#### TO BE DONE
Find every line in the records that contains the word "field", and copy each of those lines.

#### EXTRACTED ENTRIES
— BEGIN —
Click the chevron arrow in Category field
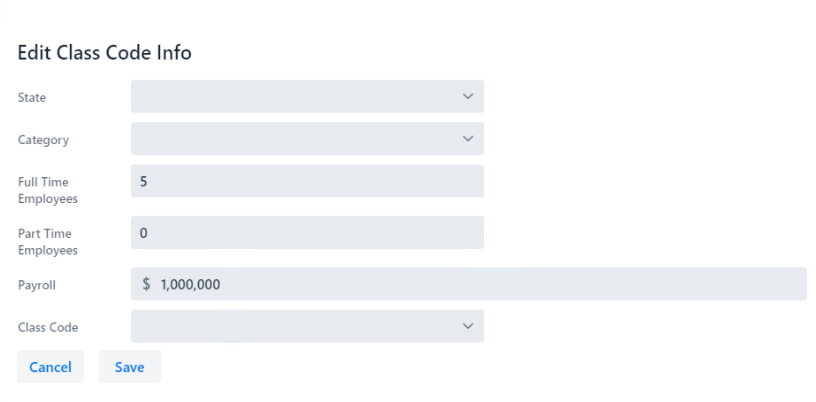The height and width of the screenshot is (402, 816). click(467, 139)
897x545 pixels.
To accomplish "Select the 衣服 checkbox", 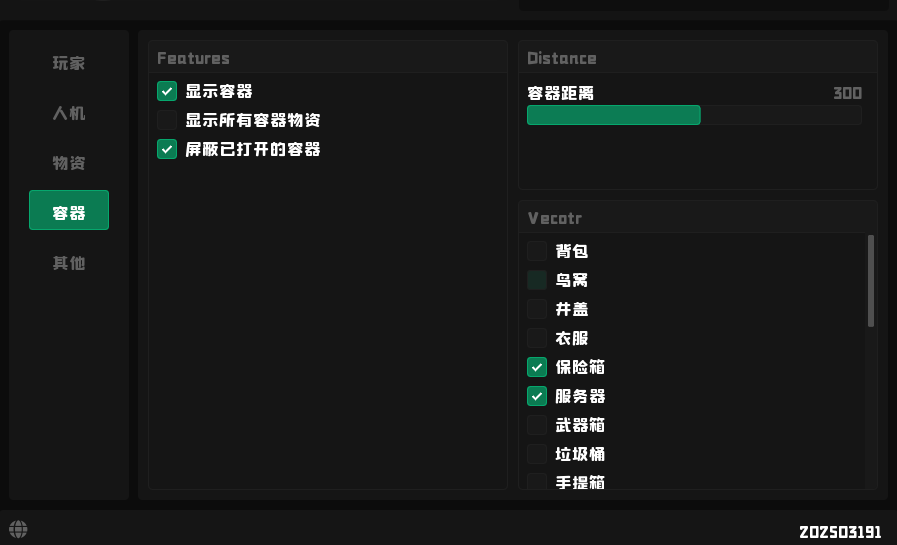I will pyautogui.click(x=537, y=338).
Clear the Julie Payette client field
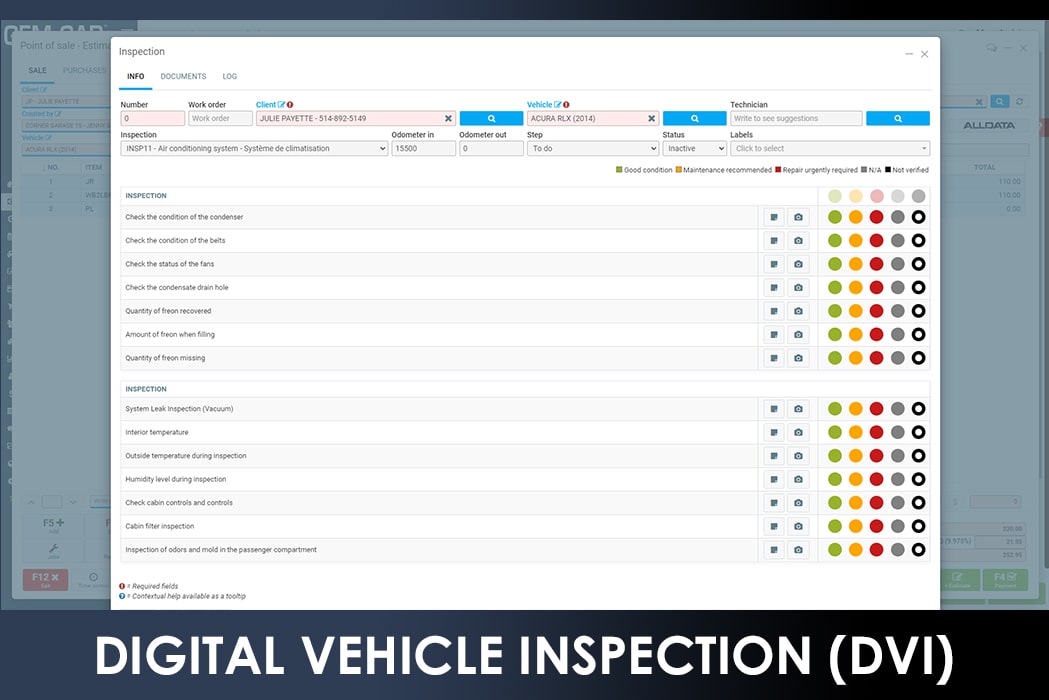1049x700 pixels. pyautogui.click(x=448, y=118)
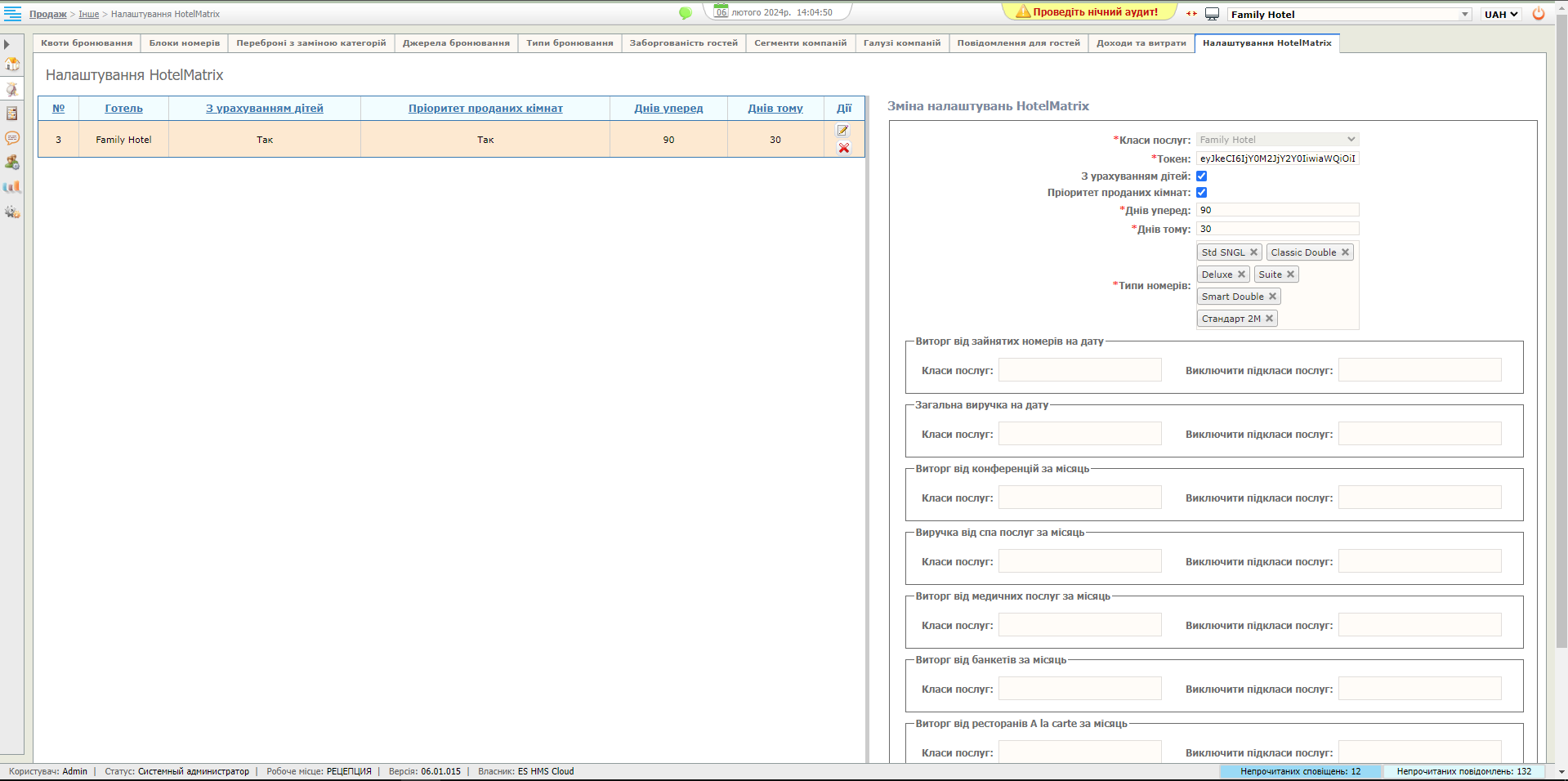Screen dimensions: 1568x781
Task: Expand the left sidebar with the arrow
Action: [7, 44]

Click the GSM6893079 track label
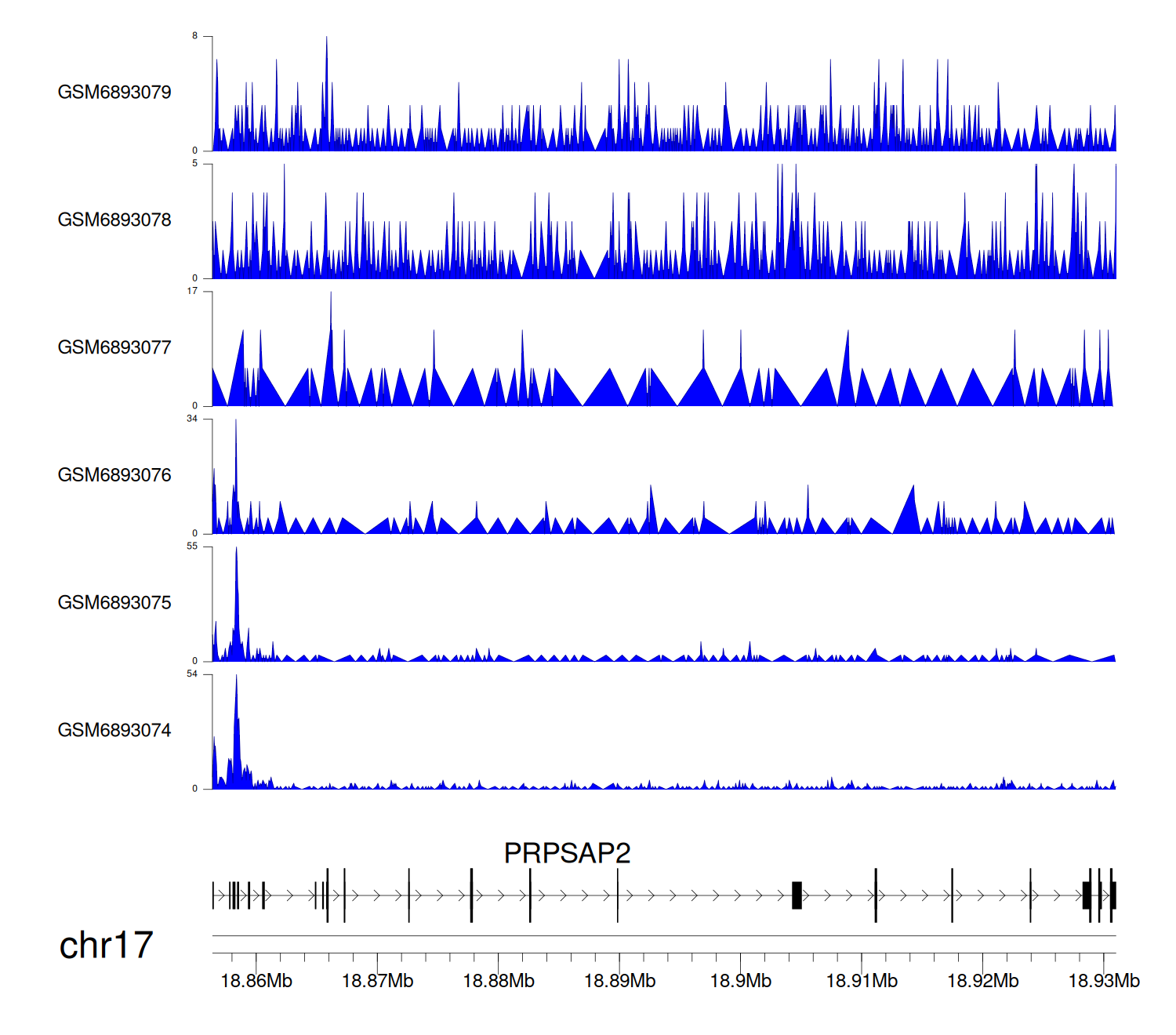point(114,93)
— END —
#### WORKED SOLUTION
Click the chevron arrow in Category field
Clear the Julie Payette client field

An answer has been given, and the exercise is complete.